Comment alors se prévaloir "d'un engagement de campagne tenu" concernant le prix du lait, alors que:
* la démarche est bien antérieure à l'élection présidentielle et toute action gouvernementale
* par conséquent elle ne doit (encore) rien à l'action présidentielle
* enfin elle ne concerne que 1 millième de la production française de lait.

Ce n'est pas la rencontre, très heureuse mais au périmètre très restreint, de brillants spécialistes du marketing et de quelques dizaines de producteurs en difficulté, puis de sa récupération politique à point nommé, les #EGAlim, qui va améliorer le prix du lait et changer la donne pour les 99.9% restants parmi les producteurs de lait en France!

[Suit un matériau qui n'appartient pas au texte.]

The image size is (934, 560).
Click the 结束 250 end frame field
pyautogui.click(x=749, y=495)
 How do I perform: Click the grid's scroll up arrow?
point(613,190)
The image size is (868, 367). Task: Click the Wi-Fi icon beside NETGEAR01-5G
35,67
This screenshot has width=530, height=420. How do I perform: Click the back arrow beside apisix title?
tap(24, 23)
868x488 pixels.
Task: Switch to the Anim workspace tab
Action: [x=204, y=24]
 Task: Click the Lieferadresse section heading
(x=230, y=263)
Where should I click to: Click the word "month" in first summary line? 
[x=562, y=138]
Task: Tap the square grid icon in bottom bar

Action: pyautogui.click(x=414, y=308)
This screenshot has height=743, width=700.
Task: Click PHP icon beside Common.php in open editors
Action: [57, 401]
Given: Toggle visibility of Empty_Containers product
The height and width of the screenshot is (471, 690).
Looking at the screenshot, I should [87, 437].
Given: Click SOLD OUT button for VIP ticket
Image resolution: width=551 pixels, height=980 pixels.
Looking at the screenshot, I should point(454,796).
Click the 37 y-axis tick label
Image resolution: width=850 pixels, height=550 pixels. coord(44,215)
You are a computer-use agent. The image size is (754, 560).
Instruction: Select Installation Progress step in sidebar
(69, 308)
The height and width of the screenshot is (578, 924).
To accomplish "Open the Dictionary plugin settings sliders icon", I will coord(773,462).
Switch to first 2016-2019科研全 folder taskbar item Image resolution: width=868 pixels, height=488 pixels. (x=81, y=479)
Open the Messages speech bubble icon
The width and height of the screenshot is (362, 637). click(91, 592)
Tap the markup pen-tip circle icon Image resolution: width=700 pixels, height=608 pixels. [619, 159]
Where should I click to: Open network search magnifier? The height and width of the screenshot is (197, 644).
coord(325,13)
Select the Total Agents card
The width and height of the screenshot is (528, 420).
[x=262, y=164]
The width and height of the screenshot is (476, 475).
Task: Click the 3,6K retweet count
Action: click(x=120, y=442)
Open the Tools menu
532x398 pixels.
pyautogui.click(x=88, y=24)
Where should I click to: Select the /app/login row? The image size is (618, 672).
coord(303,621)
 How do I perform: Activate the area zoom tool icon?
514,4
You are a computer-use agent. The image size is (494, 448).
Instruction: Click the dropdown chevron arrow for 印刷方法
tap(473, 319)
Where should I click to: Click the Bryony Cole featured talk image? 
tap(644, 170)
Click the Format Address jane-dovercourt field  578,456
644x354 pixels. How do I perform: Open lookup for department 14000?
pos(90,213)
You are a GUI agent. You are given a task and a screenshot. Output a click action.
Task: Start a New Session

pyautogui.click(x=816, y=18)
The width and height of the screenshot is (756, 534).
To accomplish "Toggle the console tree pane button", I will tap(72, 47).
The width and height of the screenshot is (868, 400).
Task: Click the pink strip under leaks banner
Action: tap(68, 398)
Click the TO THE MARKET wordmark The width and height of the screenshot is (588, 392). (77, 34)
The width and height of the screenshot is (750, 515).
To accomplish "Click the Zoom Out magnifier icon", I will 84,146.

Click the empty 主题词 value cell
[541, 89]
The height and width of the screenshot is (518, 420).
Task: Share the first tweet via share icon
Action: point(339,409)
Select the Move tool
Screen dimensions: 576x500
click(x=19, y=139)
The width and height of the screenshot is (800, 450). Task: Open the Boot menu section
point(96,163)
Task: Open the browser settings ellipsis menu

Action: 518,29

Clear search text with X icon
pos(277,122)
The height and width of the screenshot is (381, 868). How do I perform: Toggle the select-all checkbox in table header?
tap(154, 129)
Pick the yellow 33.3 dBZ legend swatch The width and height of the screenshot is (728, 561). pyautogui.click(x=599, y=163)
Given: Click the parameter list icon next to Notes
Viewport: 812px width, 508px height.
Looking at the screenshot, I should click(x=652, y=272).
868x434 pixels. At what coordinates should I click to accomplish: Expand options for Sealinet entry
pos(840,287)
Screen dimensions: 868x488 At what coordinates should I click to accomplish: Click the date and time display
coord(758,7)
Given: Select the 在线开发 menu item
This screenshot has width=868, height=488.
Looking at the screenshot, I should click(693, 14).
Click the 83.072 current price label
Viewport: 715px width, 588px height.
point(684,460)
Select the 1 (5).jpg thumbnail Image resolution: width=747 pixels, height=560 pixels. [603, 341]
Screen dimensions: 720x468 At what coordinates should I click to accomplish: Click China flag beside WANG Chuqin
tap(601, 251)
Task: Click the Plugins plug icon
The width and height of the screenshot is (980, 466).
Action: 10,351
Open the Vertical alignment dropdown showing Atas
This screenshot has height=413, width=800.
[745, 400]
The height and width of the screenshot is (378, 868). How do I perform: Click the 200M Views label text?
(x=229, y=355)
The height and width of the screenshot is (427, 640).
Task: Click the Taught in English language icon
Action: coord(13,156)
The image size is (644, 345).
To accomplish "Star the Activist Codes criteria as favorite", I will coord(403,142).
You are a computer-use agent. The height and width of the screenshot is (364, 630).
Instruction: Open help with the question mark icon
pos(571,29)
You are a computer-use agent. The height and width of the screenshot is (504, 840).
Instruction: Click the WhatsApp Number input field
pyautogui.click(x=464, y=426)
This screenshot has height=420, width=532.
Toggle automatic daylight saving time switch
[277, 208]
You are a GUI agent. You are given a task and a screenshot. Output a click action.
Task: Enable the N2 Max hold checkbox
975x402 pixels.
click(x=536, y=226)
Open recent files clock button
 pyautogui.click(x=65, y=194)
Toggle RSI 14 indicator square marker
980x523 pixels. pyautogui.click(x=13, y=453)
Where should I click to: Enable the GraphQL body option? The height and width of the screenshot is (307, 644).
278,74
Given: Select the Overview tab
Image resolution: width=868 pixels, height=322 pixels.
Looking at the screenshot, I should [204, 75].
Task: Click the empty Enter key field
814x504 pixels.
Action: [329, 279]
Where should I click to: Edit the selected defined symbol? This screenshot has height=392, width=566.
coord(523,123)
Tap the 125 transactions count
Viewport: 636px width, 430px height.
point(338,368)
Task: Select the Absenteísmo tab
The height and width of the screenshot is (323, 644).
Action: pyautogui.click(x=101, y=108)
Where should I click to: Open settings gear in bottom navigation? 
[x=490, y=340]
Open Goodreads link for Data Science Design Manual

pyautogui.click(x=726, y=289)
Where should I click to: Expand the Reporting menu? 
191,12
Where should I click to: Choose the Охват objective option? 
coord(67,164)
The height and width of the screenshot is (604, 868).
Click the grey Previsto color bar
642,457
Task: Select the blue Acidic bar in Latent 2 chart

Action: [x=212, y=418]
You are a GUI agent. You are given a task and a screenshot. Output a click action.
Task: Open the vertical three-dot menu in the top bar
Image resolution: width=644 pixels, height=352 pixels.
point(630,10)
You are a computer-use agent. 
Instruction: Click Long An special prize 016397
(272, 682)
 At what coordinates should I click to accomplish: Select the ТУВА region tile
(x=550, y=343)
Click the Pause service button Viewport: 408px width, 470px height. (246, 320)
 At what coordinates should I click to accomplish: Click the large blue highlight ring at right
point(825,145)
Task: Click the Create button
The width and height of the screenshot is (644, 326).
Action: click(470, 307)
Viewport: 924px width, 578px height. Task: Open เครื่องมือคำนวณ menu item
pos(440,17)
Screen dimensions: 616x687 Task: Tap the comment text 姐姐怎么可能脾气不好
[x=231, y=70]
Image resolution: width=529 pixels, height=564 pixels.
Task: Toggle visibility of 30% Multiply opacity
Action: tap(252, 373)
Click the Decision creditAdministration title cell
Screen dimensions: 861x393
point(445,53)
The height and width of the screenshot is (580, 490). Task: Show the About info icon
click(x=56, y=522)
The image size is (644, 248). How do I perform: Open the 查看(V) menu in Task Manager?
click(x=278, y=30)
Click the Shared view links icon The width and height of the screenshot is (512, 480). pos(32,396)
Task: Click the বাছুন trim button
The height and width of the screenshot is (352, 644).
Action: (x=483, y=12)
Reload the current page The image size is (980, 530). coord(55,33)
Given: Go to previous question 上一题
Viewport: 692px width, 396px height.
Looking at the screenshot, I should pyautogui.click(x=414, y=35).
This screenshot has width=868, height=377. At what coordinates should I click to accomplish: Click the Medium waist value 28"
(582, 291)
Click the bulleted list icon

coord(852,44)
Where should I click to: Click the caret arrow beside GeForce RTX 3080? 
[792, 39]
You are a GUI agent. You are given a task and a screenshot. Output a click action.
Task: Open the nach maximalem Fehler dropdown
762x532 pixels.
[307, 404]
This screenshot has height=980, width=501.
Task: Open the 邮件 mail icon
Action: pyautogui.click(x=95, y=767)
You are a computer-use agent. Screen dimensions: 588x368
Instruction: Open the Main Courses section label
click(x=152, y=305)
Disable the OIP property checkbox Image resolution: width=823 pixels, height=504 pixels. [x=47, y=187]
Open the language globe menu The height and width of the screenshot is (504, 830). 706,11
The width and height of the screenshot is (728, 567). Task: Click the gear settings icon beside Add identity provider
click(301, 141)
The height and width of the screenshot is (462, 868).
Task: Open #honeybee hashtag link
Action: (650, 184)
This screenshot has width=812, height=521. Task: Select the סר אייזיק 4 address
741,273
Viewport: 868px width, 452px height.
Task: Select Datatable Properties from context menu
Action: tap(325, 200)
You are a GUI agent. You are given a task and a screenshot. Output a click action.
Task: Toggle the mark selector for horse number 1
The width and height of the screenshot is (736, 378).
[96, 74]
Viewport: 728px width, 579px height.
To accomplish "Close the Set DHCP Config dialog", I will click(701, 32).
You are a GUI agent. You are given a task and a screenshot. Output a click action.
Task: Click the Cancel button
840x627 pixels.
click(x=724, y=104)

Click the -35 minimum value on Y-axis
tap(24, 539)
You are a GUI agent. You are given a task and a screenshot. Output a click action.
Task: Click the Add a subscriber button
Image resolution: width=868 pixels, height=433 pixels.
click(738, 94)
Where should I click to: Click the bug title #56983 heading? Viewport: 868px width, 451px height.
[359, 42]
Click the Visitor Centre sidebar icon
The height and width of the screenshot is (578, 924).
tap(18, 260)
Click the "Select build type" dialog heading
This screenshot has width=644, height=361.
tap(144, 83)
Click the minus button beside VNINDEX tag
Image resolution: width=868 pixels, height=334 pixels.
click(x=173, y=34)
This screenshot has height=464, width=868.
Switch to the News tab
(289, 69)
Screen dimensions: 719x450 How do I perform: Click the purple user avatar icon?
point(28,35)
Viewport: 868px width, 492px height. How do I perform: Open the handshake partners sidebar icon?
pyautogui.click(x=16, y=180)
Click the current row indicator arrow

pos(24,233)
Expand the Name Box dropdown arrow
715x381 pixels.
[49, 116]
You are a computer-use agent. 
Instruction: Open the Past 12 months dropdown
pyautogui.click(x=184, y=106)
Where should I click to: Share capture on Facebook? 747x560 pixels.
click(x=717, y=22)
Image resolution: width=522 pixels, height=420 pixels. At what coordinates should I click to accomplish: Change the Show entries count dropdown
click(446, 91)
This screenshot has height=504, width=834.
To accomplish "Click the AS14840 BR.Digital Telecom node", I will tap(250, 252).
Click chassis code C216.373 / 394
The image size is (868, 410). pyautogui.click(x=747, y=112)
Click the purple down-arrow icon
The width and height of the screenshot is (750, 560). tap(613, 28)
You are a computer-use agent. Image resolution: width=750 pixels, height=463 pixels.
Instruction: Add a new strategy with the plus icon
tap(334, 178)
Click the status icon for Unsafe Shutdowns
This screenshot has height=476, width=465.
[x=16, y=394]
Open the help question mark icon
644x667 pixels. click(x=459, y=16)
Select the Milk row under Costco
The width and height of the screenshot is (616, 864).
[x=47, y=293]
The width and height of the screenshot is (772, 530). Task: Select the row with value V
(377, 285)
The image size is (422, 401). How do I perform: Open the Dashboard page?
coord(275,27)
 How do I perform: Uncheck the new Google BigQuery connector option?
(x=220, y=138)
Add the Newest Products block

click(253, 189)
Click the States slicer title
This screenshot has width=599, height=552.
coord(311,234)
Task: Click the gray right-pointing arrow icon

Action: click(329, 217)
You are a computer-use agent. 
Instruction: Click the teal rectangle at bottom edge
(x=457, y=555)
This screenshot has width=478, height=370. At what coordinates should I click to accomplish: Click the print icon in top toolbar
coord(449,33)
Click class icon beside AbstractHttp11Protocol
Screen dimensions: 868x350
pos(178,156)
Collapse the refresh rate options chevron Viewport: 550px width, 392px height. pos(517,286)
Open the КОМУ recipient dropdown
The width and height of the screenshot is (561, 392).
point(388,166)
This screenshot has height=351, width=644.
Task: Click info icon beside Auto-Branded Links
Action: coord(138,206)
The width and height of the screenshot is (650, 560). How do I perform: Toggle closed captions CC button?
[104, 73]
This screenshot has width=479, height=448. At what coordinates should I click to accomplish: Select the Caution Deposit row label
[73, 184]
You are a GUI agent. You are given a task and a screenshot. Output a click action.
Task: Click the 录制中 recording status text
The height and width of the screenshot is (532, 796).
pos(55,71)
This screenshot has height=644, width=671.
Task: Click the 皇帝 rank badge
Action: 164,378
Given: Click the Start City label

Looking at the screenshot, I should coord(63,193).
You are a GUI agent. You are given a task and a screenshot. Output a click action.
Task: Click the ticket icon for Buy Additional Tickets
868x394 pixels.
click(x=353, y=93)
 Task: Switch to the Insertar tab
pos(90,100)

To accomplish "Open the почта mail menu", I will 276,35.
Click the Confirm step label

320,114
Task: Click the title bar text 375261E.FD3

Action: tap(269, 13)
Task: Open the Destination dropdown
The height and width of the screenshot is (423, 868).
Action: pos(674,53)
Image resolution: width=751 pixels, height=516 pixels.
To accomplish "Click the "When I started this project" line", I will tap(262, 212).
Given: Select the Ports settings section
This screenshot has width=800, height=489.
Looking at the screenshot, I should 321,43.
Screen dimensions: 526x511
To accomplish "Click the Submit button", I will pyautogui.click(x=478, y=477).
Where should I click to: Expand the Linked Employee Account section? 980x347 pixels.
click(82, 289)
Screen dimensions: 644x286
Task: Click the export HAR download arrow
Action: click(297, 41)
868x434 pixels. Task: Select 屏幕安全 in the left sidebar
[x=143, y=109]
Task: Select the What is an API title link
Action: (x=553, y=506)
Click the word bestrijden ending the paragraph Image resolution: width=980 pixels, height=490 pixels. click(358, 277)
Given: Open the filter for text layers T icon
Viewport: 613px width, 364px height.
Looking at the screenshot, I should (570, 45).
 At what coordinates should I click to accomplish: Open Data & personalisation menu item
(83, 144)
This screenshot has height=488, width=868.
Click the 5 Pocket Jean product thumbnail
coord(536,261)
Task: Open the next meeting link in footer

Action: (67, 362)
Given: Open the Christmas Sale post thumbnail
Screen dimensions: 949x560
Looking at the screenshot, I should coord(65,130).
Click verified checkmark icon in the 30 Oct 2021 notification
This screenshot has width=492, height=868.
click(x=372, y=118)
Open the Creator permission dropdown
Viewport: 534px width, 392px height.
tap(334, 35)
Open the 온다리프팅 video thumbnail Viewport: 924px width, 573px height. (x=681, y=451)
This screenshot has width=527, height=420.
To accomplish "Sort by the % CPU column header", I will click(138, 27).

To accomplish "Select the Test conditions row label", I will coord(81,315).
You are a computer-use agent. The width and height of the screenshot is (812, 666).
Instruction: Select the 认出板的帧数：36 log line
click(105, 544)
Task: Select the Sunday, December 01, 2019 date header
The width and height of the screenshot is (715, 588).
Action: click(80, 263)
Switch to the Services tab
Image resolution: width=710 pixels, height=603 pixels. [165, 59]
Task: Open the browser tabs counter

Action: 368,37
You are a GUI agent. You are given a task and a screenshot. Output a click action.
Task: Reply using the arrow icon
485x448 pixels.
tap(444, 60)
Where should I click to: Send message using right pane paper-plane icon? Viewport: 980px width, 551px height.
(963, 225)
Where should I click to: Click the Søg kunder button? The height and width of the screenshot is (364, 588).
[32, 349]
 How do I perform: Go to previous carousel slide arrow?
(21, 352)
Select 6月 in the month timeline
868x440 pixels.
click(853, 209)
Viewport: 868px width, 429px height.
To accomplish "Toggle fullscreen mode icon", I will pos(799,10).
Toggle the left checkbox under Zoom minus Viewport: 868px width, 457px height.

Le gouvernment se croit-il capable d'imposer la logique équitable, d'un coup d'un seul, à tous les transformateurs de lait et à toutes les enseignes de la grande distribution, alors même que ce qui transparaît des débats de l'atelier 5 montre à quel point il est difficile de convaincre que le prix doit être juste, que la valeur doit être mieux répartie?

Ou alors il ne s'agit que de mettre, en figure de proue, une marque se définissant comme vertueuse pour cacher la misère sur les bancs de nage de la galère qu'est devenue la filière laitière?

C'est Qui Les Trompés?

#CeuxQuiFontLeLait, mais qui n'auront pas su faire entendre leur voix, faire comprendre l'impasse économique où ils se trouvent, faire passer ce message d'équité, mais d'une seule voix, en rang serrée, tous ensemble!